L'administration Trump renforce son soutien au Premier ministre hongrois Viktor Orban avec une visite de haut niveau du vice-président JD Vance cette semaine. Arrivant mardi pour deux jours de réunions bilatérales, la visite de Vance représente le dernier signal du soutien de Washington pour le leader de droite assiégé alors que la Hongrie se prépare pour les élections parlementaires de dimanche, un scrutin qui menace les 16 ans d'emprise d'Orban sur le pouvoir.
Le moment est significatif. Le président Donald Trump a approuvé Orban en février, et le secrétaire d'État Marco Rubio a visité la Hongrie ce même mois, signalant un soutien américain cohérent. Mais l'apparence compte plus que le fond, selon les analystes. « Orban utilisera cette visite pour démontrer qu'il a le soutien de Trump, et c'est précisément pourquoi Vance vient », a déclaré Kim Lane Scheppele, professeure de sociologie à l'Université Princeton qui a étudié de près la gouvernance d'Orban. « Cependant, la visite d'un seul vice-président américain est peu susceptible de modifier les résultats électoraux. »

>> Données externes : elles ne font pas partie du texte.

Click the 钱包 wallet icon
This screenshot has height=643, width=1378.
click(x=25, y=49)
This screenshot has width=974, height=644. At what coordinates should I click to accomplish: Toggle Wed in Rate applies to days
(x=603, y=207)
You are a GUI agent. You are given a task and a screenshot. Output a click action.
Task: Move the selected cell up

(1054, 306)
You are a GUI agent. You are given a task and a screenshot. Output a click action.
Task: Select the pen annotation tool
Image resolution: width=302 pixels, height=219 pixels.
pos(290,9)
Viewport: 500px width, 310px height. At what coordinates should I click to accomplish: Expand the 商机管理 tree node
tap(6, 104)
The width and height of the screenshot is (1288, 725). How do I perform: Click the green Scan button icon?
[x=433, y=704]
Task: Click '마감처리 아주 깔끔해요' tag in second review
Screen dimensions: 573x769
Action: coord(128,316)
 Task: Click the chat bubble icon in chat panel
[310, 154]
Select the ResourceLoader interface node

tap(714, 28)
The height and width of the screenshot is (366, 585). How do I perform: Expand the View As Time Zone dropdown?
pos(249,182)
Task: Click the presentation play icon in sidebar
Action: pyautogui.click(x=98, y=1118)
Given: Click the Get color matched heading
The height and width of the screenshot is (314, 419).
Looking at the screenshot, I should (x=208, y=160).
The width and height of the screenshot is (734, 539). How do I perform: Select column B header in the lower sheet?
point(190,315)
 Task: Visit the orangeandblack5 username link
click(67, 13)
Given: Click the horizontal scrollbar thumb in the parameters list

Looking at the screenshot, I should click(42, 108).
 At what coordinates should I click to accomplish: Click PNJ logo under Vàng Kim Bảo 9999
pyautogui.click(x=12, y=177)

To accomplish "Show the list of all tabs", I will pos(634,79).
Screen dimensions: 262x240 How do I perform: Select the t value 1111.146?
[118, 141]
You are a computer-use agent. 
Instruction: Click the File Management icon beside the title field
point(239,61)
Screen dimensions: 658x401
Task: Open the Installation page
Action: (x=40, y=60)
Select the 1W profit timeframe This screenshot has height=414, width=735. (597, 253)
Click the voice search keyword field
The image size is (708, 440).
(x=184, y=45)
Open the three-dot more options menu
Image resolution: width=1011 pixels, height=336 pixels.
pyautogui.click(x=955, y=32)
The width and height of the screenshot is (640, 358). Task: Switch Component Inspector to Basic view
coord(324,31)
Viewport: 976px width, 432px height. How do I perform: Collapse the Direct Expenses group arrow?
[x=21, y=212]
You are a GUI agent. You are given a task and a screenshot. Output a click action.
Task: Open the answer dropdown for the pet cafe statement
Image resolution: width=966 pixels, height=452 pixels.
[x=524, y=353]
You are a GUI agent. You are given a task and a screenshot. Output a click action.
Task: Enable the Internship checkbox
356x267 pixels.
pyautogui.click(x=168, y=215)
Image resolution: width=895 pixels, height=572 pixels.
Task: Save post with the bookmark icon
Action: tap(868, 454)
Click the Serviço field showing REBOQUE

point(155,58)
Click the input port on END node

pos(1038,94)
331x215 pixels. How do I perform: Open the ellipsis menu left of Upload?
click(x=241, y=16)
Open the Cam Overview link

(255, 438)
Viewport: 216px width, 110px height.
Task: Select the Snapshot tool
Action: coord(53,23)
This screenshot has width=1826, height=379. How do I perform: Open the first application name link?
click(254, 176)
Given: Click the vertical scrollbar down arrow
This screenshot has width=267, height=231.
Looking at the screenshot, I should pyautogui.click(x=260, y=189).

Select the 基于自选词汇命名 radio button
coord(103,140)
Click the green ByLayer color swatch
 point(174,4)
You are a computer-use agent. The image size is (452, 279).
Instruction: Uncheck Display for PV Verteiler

Les chiffres racontent une histoire inquiétante pour le chef d'État hongrois. Le candidat de l'opposition Peter Magyar et son parti Tisza devancent le Fidesz d'Orban dans plusieurs sondages par 8 à 20 points de pourcentage, selon l'enquête. Magyar, un ancien initié du Fidesz de 45 ans qui a rompu les rangs il y a deux ans, a trouvé un écho chez les électeurs en critiquant sévèrement Orban sur la corruption, la détérioration des services sociaux, la mauvaise gestion économique et la dégradation des relations avec l'Union européenne sur les préoccupations démocratiques et la politique ukrainienne.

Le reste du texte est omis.